YOUR OBJECTIVE: Find the line with "How do I perform: Collapse" in the entries below, then reproduce it and every line after it down to and including the line with "You are a computer-use", exactly.

DATA FOR PROCESSING:

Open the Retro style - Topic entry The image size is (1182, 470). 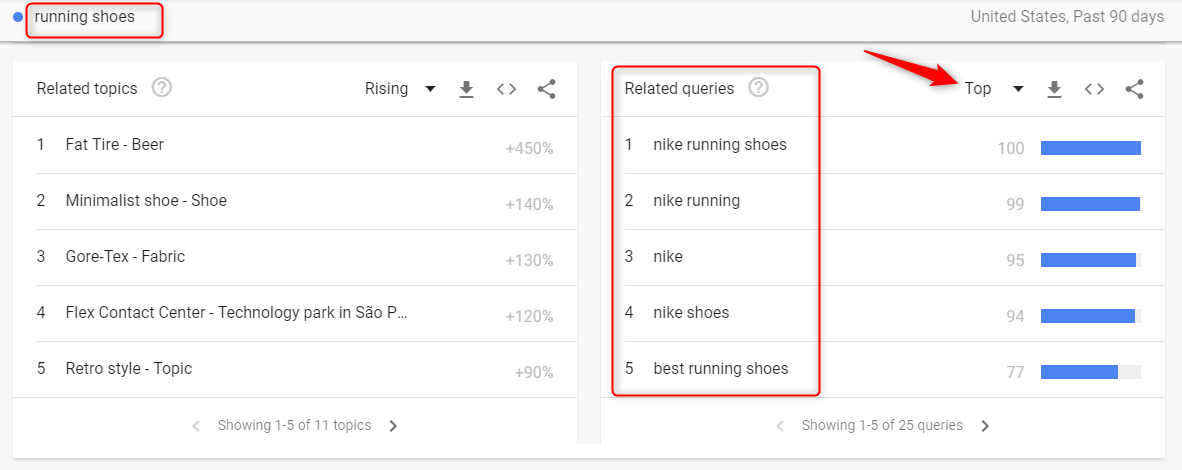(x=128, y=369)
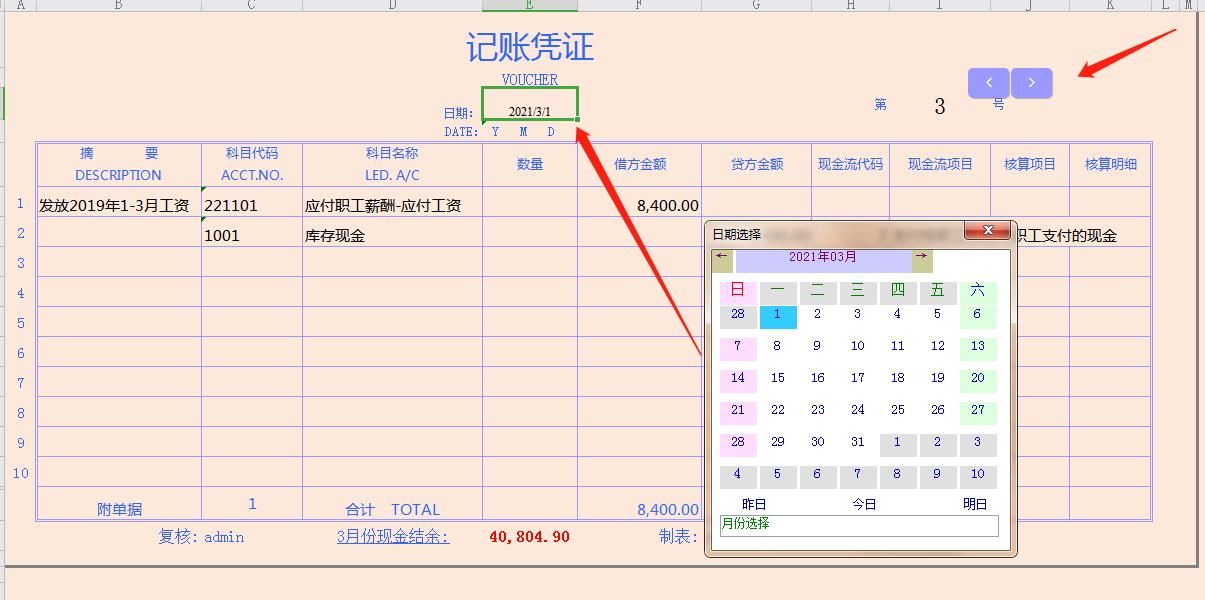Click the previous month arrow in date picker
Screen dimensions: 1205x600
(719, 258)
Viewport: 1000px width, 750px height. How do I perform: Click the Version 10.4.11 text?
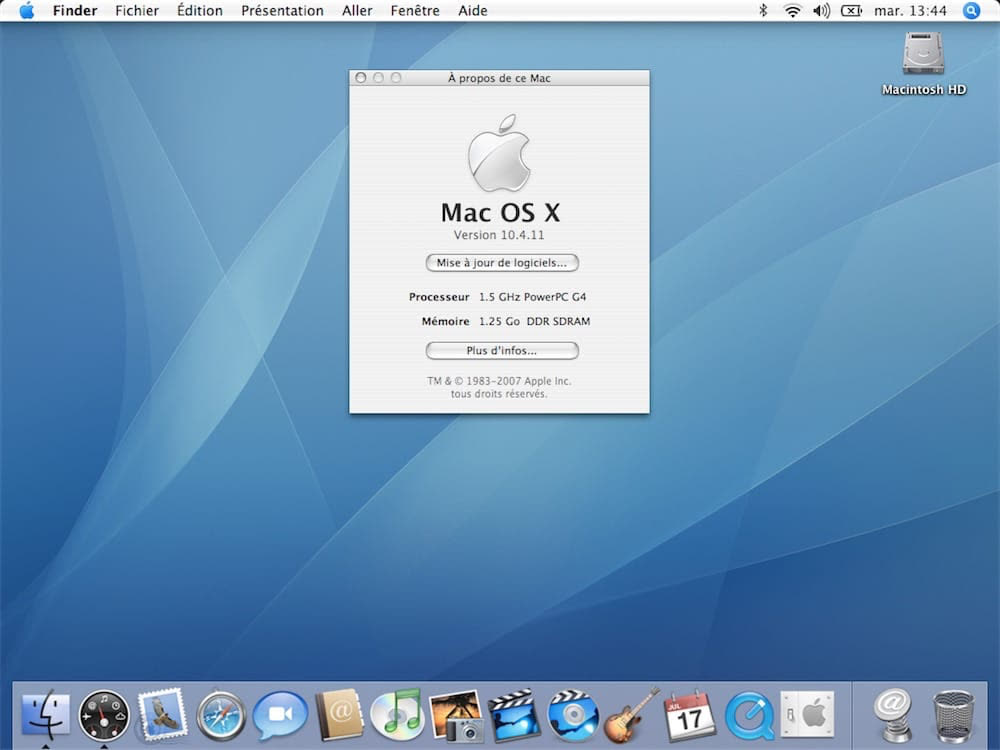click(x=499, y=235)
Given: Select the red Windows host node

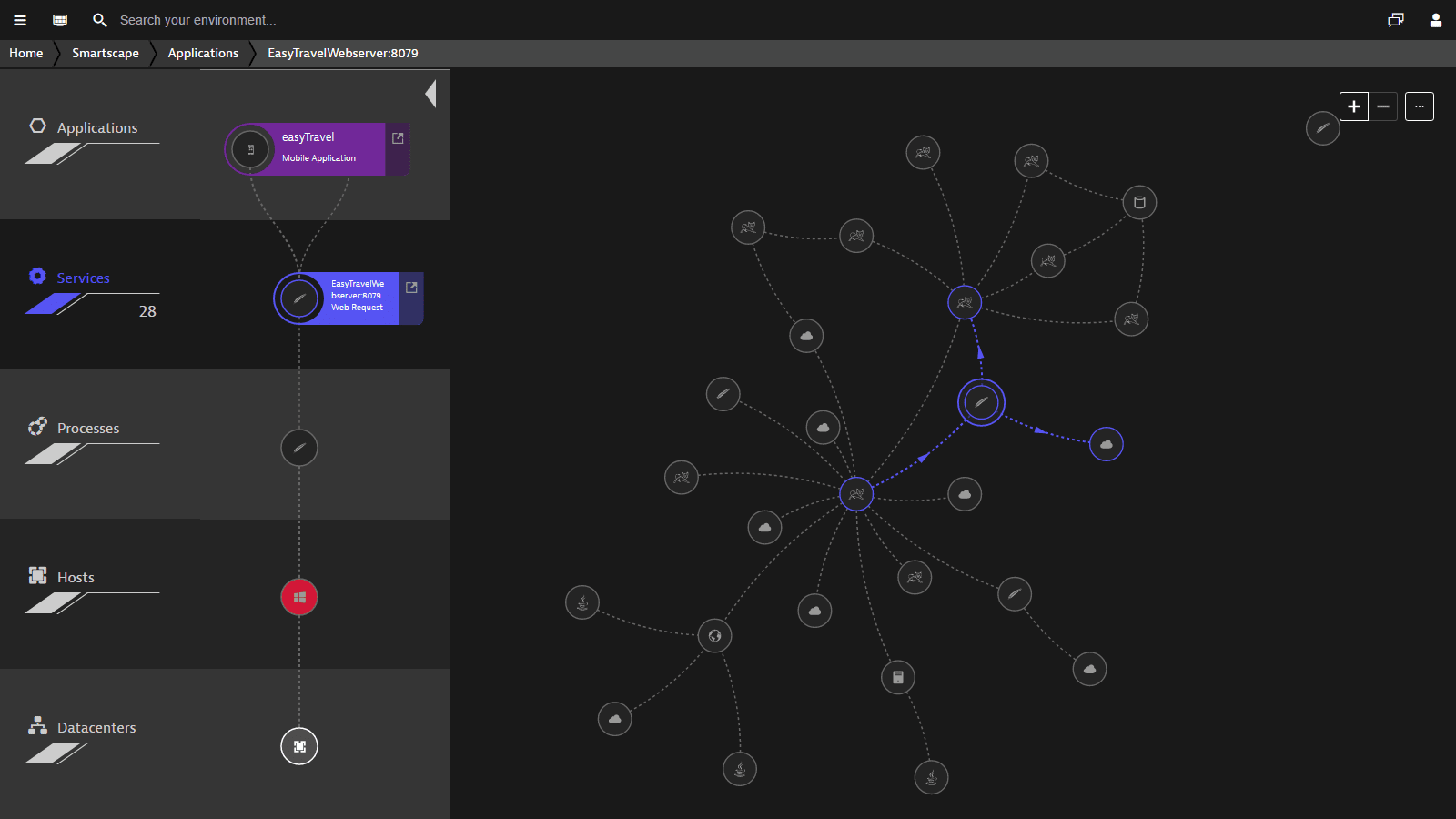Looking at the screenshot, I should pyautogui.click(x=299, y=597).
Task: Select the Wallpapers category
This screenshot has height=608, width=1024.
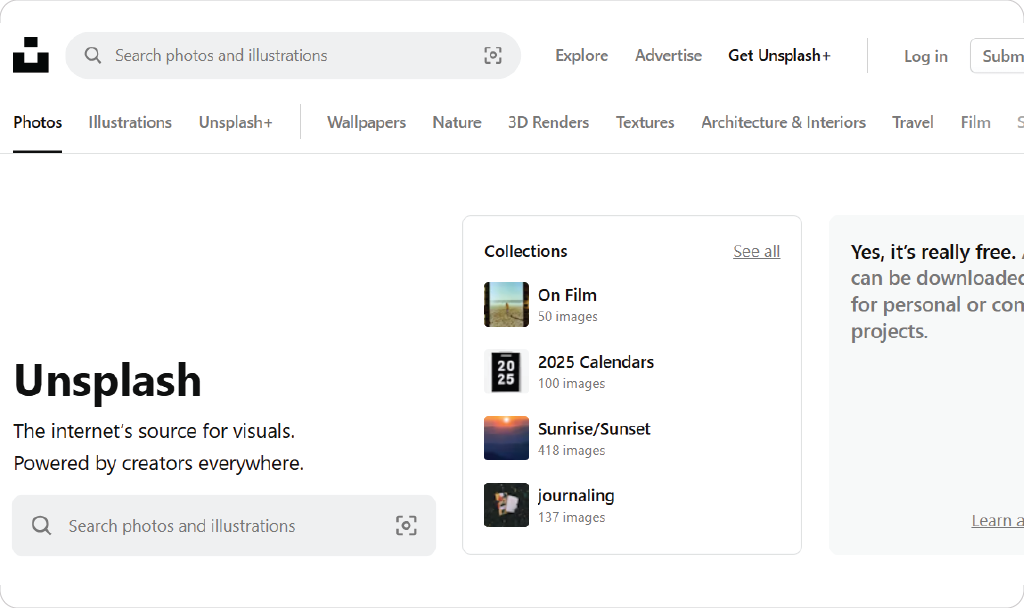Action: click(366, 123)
...
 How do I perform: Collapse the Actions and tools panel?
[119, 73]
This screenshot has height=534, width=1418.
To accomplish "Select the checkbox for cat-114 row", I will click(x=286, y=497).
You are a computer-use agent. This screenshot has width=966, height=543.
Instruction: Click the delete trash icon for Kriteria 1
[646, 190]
...
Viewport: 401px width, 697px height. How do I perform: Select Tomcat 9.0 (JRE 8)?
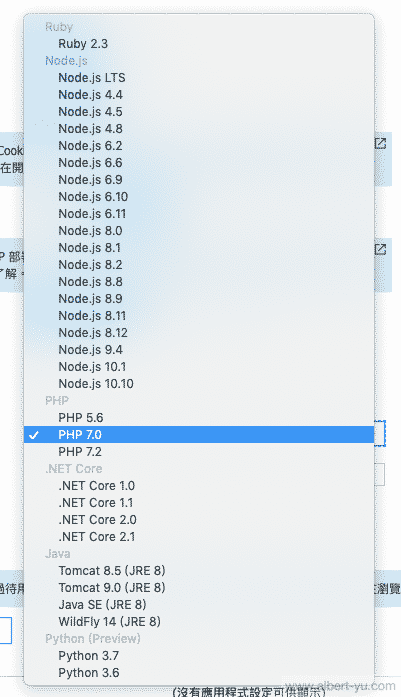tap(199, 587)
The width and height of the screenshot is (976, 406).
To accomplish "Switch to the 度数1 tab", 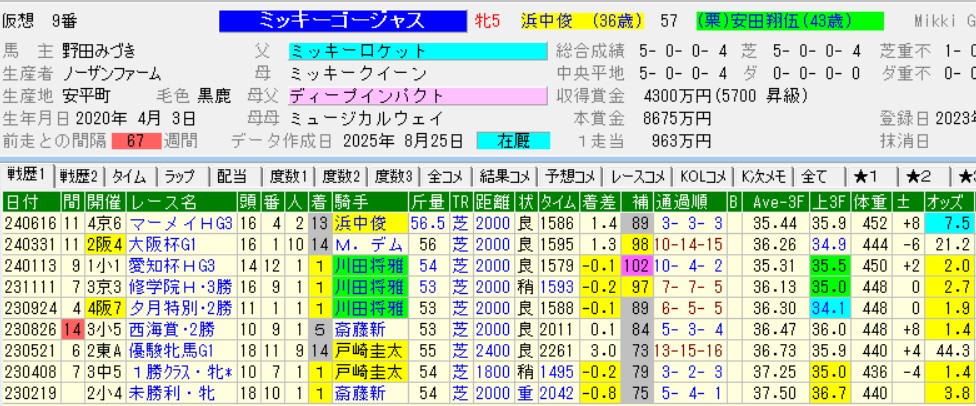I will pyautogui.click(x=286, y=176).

RESULT FOR THIS EXERCISE:
 How do I perform: Collapse the Actions and tools panel?
[119, 73]
This screenshot has height=534, width=1418.
To accomplish "Select the checkbox for cat-114 row", I will click(x=286, y=497).
You are a computer-use agent. This screenshot has width=966, height=543.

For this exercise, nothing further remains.